On a eu beaucoup de neige l'hiver dernier. Il y a bien des gens qui n'étaient pas contents, mais moi j'étais très heureux. Ça protège les plants, ça retarde la floraison, donc on se sauve souvent du gel printanier, dit-il.

Le risque demeure toutefois que des épisodes de gel au sol surviennent à la fin du mois d'août et mettent fin à la récolte.

Une bonne saison pour les cueilleurs

Retraité depuis une dizaine d'années, Gilles Labrie cueille des bleuets pour le plaisir, qu'il revend au Marché du fermier, le seul endroit où les cueilleurs peuvent vendre leur récolte à Rouyn-Noranda.

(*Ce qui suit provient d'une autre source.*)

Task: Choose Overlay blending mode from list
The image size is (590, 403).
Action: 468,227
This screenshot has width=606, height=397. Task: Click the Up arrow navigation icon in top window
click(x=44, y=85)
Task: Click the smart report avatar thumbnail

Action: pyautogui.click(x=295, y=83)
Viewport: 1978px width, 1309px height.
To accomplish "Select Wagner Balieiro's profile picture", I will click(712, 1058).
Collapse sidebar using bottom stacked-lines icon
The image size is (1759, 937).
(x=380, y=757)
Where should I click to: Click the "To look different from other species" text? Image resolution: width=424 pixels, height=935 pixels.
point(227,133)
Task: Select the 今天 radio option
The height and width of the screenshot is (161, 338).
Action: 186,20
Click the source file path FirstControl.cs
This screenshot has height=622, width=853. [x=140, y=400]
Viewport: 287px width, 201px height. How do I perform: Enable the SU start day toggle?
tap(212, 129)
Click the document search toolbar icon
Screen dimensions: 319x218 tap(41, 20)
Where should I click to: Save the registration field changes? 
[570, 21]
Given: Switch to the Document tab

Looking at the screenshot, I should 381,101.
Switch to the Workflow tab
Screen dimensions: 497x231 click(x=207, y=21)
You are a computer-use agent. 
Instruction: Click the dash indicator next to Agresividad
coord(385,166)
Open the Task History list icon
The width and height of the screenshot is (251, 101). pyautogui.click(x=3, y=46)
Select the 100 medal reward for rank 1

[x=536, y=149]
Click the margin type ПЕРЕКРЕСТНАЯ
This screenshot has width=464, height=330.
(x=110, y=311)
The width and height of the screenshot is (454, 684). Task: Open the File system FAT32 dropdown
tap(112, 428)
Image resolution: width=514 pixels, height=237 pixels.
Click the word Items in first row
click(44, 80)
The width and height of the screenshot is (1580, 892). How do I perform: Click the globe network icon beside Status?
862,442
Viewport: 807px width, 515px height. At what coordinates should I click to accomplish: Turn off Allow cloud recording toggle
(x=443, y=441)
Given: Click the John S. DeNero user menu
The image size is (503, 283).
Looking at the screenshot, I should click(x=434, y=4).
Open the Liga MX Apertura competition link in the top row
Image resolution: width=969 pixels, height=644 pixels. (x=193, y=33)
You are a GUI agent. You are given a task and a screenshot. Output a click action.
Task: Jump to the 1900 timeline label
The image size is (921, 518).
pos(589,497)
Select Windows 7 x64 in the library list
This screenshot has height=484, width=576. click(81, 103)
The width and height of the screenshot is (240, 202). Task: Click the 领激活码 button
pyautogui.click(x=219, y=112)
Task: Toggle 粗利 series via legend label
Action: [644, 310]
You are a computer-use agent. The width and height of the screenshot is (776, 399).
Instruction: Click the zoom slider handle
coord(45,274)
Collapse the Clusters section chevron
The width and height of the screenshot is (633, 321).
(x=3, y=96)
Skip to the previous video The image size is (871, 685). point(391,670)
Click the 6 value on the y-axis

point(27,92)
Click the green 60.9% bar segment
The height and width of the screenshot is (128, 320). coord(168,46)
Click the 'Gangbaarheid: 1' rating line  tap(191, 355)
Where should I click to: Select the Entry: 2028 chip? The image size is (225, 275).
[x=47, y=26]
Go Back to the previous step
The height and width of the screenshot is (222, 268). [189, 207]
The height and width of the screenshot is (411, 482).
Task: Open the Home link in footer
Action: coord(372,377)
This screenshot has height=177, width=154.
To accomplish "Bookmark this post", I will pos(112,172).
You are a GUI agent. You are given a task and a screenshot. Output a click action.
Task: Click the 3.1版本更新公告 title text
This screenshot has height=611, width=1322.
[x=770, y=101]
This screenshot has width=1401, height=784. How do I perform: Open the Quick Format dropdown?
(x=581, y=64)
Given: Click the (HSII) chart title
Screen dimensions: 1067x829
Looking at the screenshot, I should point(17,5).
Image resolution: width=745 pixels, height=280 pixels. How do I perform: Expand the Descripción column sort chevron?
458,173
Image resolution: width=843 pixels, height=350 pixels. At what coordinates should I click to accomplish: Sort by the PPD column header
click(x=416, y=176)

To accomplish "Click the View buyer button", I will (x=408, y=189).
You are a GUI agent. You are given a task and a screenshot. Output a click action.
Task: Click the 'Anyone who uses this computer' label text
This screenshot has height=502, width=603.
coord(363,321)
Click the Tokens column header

Des paniers de bleuets sauvages.

Le Marché du fermier est le seul endroit à Rouyn-Noranda qui achète les bleuets.

Photo : Radio-Canada / Tanya Neveu

Il n'y en a pas partout, mais où il y en a, il y en a. J'ai déjà vu mieux, mais j'ai déjà vu pire aussi, raconte Gilles Labrie.

Comme lui, une centaine de personnes cueillent des bleuets pour les revendre au Marché du fermier.

La propriétaire note d'ailleurs que les cueilleurs sont en baisse depuis les dernières années.